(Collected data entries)
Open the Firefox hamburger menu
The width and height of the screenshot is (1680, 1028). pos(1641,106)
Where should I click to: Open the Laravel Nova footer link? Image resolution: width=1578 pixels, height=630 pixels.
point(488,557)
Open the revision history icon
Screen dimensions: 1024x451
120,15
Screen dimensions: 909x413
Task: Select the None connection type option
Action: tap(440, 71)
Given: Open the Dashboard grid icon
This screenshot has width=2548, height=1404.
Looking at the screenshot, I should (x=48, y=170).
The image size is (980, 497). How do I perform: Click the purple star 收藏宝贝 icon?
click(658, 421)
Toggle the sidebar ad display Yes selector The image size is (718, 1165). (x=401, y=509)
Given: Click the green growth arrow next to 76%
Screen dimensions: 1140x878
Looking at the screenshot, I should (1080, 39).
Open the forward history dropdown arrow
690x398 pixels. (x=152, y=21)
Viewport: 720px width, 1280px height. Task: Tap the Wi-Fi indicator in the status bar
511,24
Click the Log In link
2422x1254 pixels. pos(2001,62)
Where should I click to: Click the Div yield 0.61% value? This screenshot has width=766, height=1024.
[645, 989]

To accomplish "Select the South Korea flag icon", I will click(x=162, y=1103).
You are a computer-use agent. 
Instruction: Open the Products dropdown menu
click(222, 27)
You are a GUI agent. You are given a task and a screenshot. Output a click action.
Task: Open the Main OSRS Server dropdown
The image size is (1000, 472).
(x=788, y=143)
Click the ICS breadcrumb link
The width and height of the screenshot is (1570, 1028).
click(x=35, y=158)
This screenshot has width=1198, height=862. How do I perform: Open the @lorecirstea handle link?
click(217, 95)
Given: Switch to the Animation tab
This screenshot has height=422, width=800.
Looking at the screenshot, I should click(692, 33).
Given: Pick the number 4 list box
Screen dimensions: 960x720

## [Try it]
For this data, state how many lines include the word "agent", with nothing added.

## [Response to the exercise]
2